● OBJECTIVE
Find every line in the records below that contains the string "width", treating uppercase and lowercase as different, and copy each such line.

● MATERIAL FOR THIS TASK
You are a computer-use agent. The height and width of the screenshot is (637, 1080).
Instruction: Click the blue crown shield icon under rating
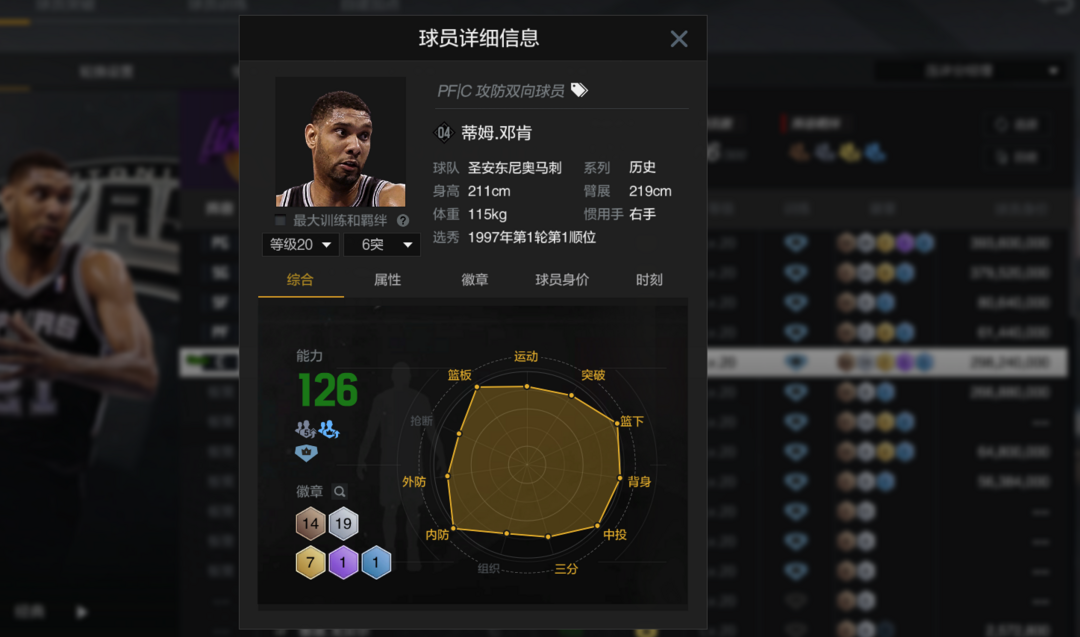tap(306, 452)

--

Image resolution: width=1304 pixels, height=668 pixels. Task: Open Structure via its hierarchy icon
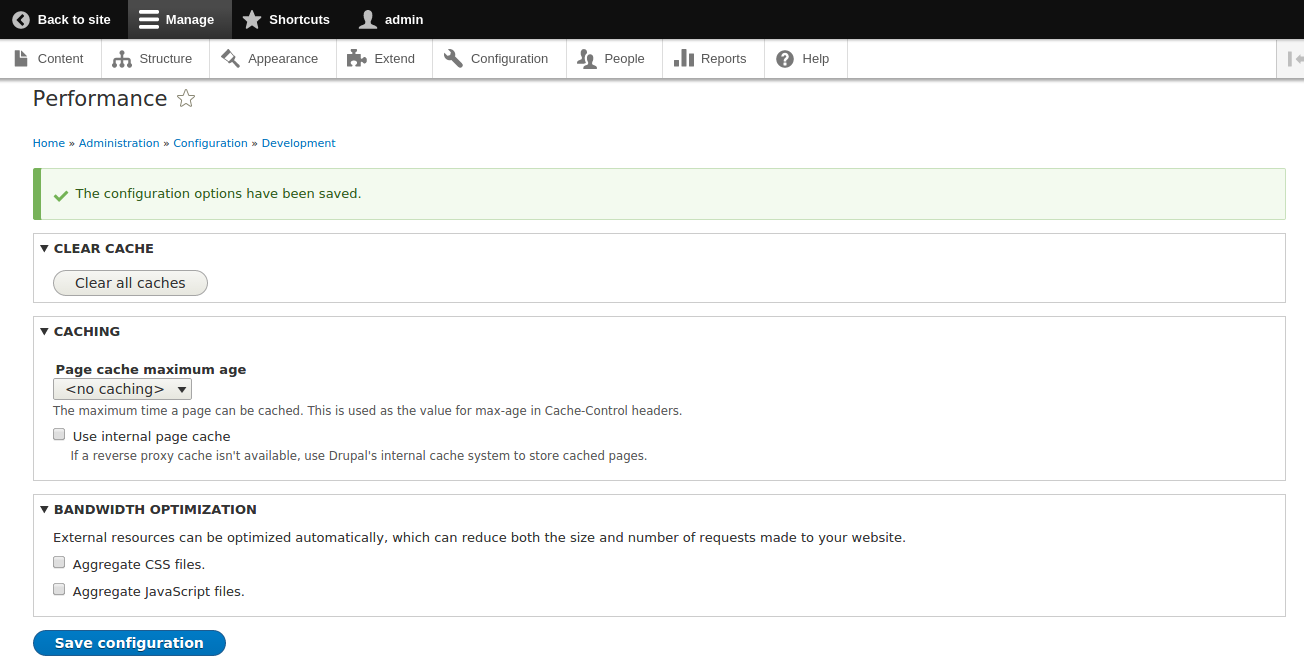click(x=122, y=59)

...

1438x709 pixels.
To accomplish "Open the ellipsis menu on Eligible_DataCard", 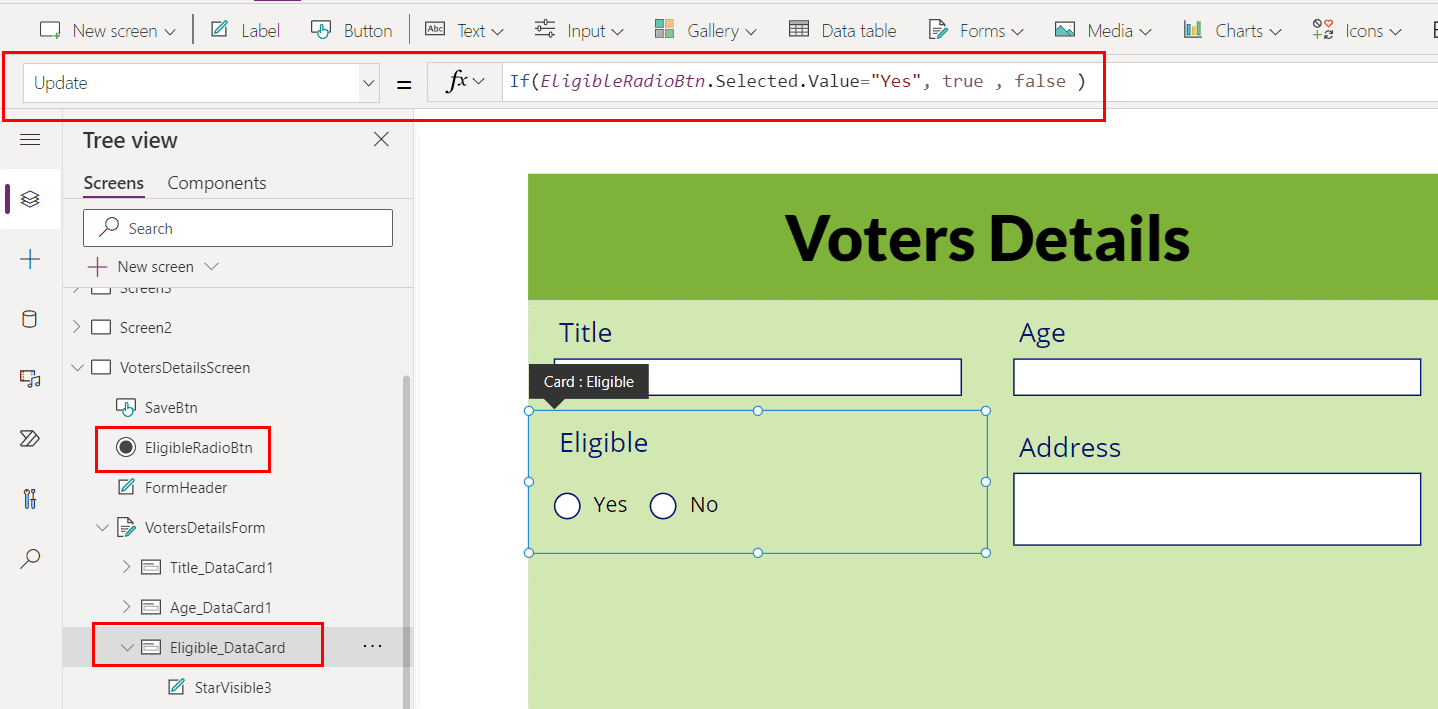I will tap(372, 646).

● TASK RESPONSE
You are a computer-use agent. The height and width of the screenshot is (637, 1080).
Image resolution: width=1304 pixels, height=668 pixels. Task: Open Structure via its hierarchy icon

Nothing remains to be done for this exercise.